Bulunduğumuz bölgede çok uzun bir sahil var ve sahil boyunca çok güzel fıstık çamları sıra sıra dizilmiş. Sahildeki tesislerden bazıları su sporları hizmeti de veriyor, kendi şezlongu-şemsiyesi ile gelenler de az değil, çok kalabalık, hareketli bir sahil.
Atina’da gezilecek yerler listesi kabarık, kızgın güneşe rağmen denizi arkamızda bırakıp yola çıkıyoruz. Daha önceki yazılarda, Dedeağaç’ta başlayan Egnatia Odos otoyolunun Atina’ya kadar devam ettiğini söylemiştim. Yolun Selanik’e kadar olan bölümünde ödeme noktaları birbirinden uzak ve alınan ücretler makuldu. Ancak enteresan bir şekilde Selanik sonrası ödeme noktaları giderek birbirine yaklaşmaya ve ücretler sinir bozmaya başlıyor. Fedon yolun Selanik-Atina arasının özelleştiğini bu yüzden ücretlerin fazla olduğunu hatta Selanik’ten Atina’ya 25 Euro’ya uçtuğunu araba ile gelse 50 Euro’ya yakın otoban parası verdiğini söyledi. Bunu anlattım çünkü artık ücretli yolları navigasyondan çıkarmanın ve Barış Manço’dan cacık şarkısını dinlemenin zamanı geldi:)
İlk durak Akropolis, önce arabamızla keşif yapalım diyoruz ve şaşırtıcı bir şekilde bu kadar turistik bir bölgede, bir ara sokakta boş yer bulup arabamızı bırakıyoruz, şaşırtıcı olan bir değil birçok boş yer olması. Otobandan intikamımızı otoparktan alıyoruz:)
Akropolis Atina’ya hakim bir tepede yer alıyor, şehrin birçok yerinden görülüyor. Bu bölge ile ilgili o kadar çok mitolojik bilgi var ki mitolojiye merakı olanlar burada bayram eder sanırım. Zeytin ağaçlarının eşlik ettiği bir patikadan tepeye tırmanıyoruz.

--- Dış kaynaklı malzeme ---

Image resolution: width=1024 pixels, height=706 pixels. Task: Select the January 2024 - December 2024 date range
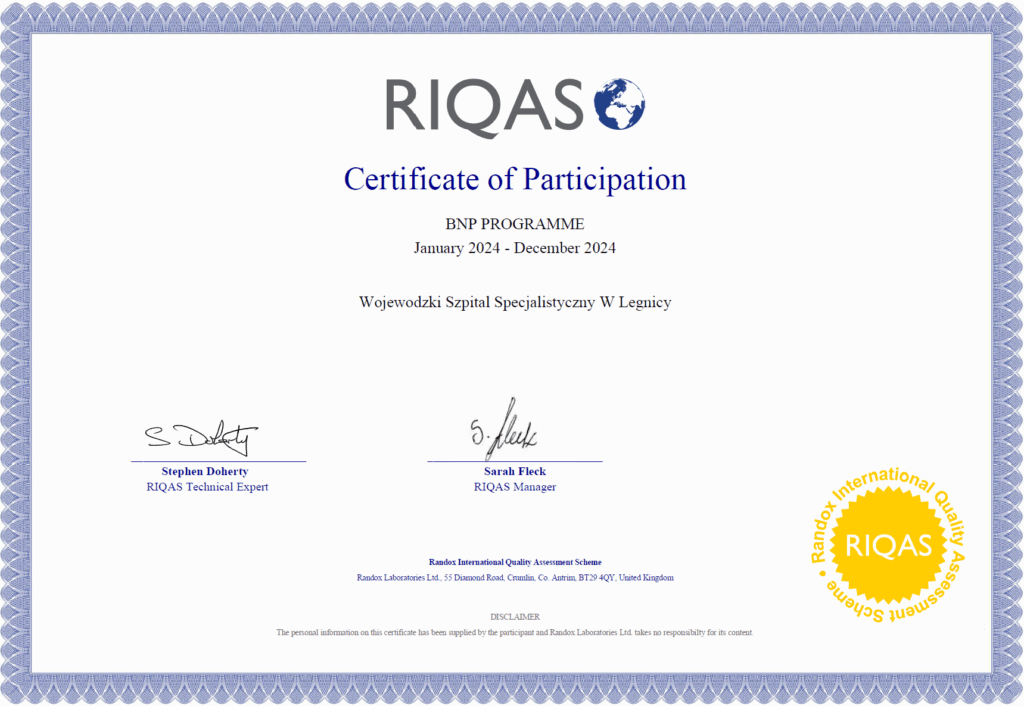click(514, 248)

Hava çok sıcak, bilet almadan önce bilet gişesinin karşısındaki büfeden limonata alalım diyoruz. Bildiğimiz limonatayı ‘Frozen’ sıfatıyla 4.5 Euro’ya satıyorlar, hamama giren terler diye boşuna söylememişler. Sadece Akropolisi gezmek isterseniz giriş bileti 20 Euro. Önemli not: karşıdaki büfeden aldığınız havalı limonataların içeri girmesi yasak! Girişin önündeki çöp kovası içeceklerini aceleyle içmeye çalışan bir kalabalık ile dolu, bizde o kalabalıkta yerimizi alıyoruz.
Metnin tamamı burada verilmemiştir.